Return all the lines below in which the string "agent" appears.

***** Records for processing

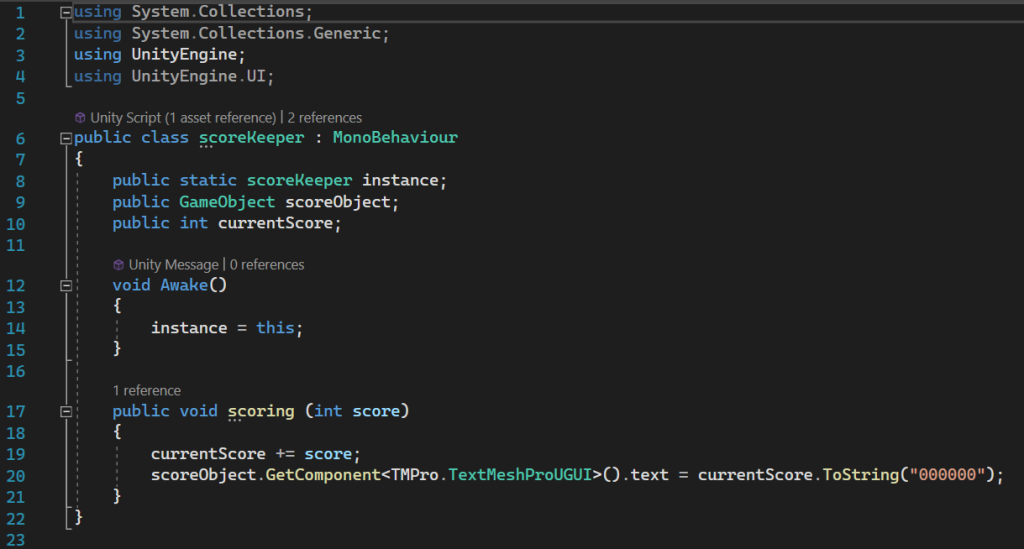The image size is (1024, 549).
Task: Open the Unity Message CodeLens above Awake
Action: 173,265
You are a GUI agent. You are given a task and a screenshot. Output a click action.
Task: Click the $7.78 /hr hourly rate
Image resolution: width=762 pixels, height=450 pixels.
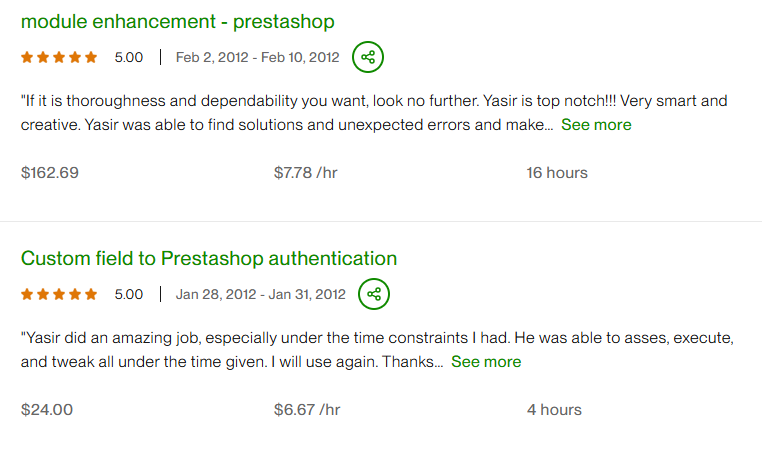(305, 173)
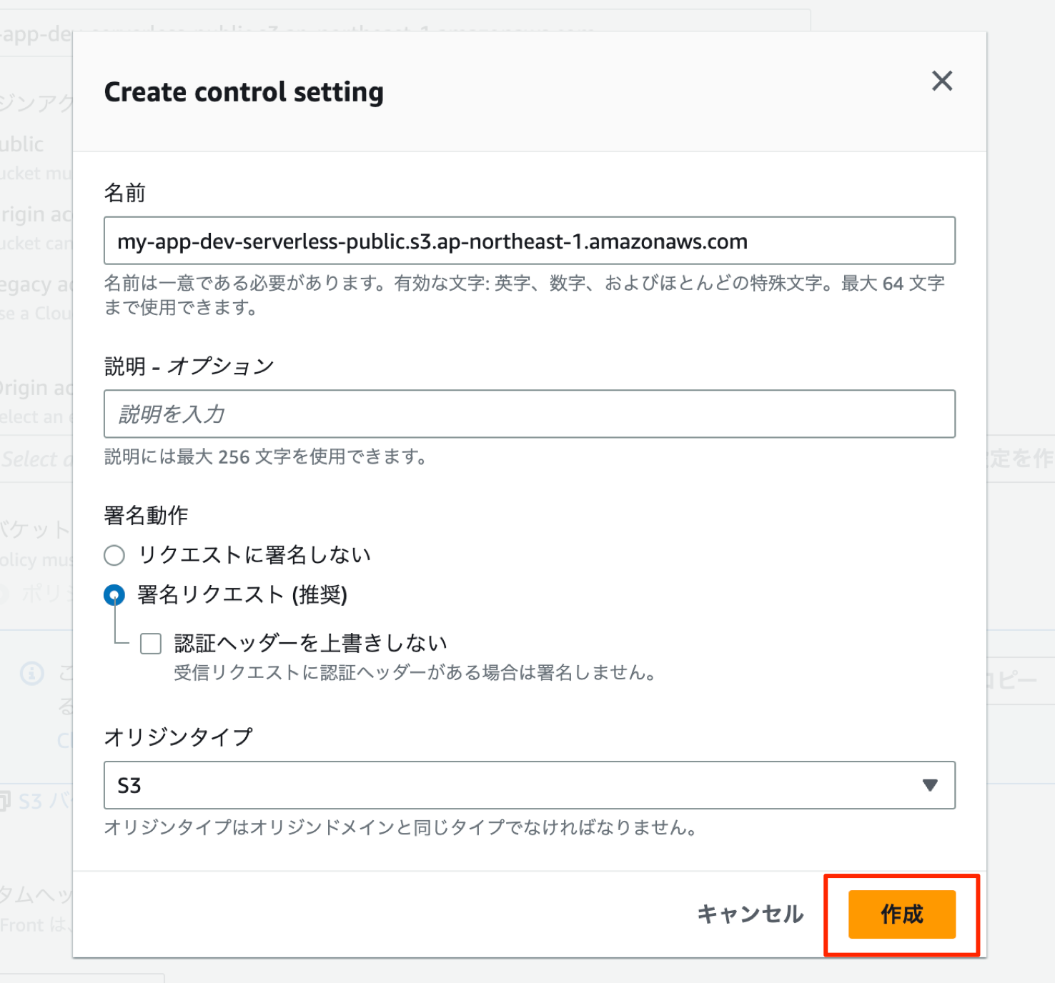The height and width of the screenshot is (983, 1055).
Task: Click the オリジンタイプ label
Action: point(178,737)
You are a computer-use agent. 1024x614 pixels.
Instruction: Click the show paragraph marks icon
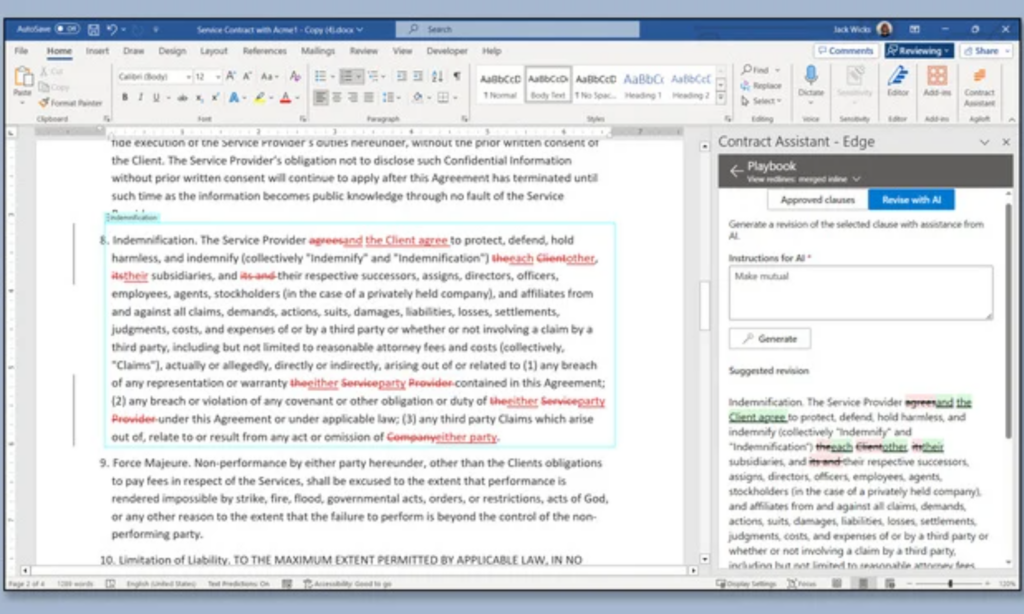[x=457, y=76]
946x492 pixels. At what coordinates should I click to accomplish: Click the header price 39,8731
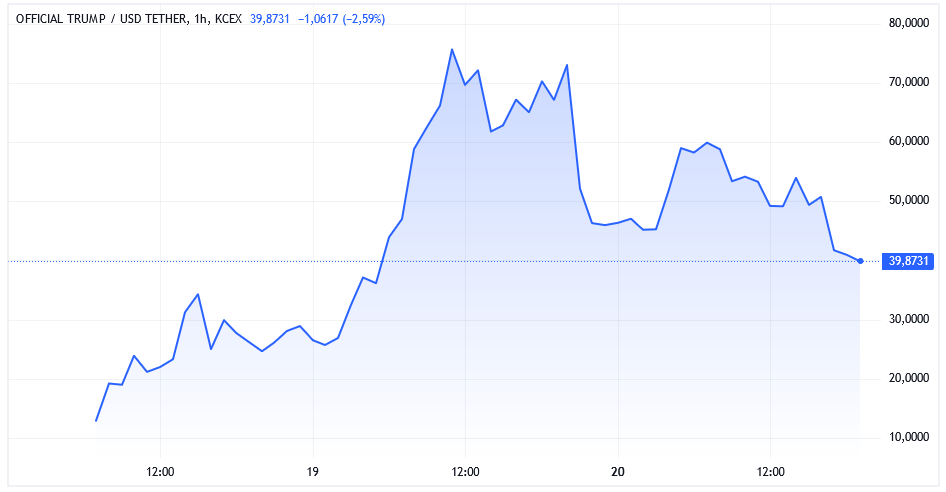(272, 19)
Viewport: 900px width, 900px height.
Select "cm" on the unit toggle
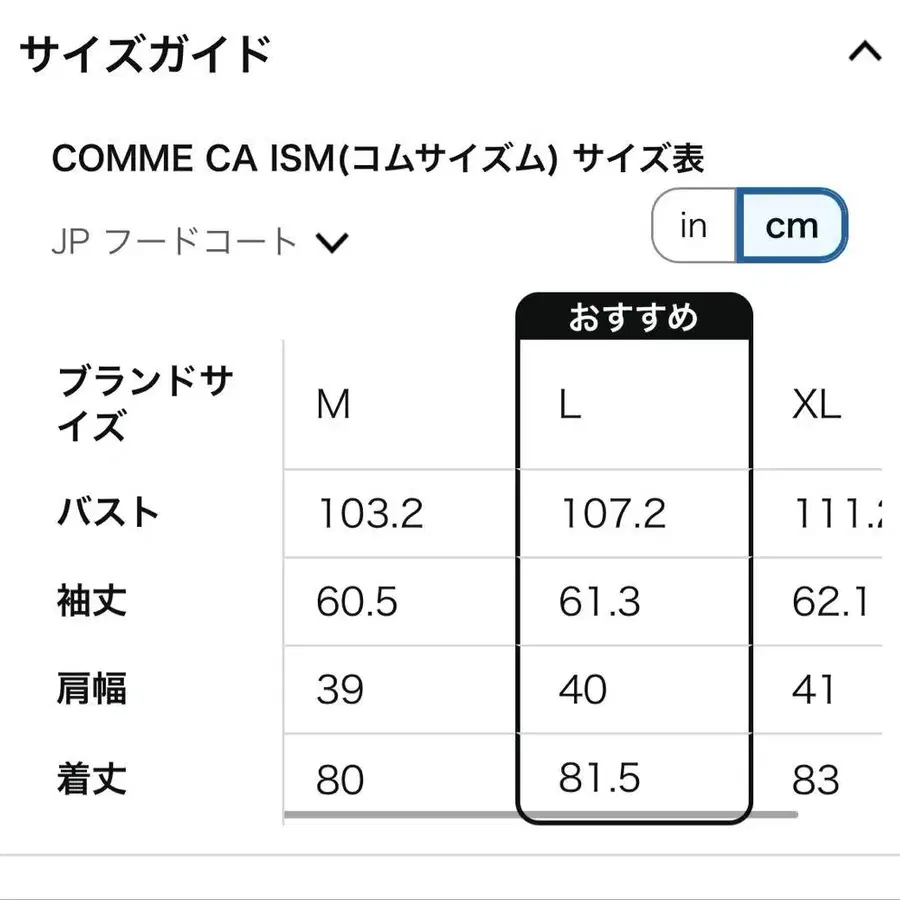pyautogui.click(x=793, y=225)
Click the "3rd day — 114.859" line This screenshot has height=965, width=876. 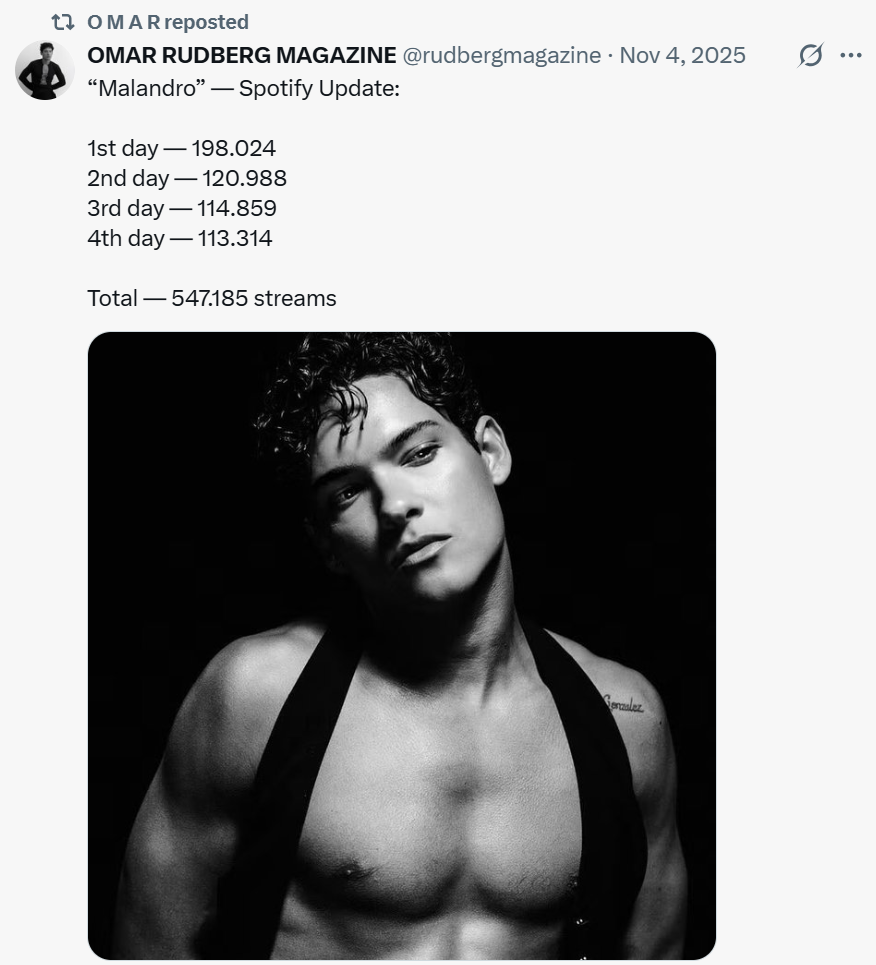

**********

Answer to the problem -
You are a GUI agent. You are given a task and a screenshot. Output a click action.
You are a computer-use agent. 1024x614 pixels.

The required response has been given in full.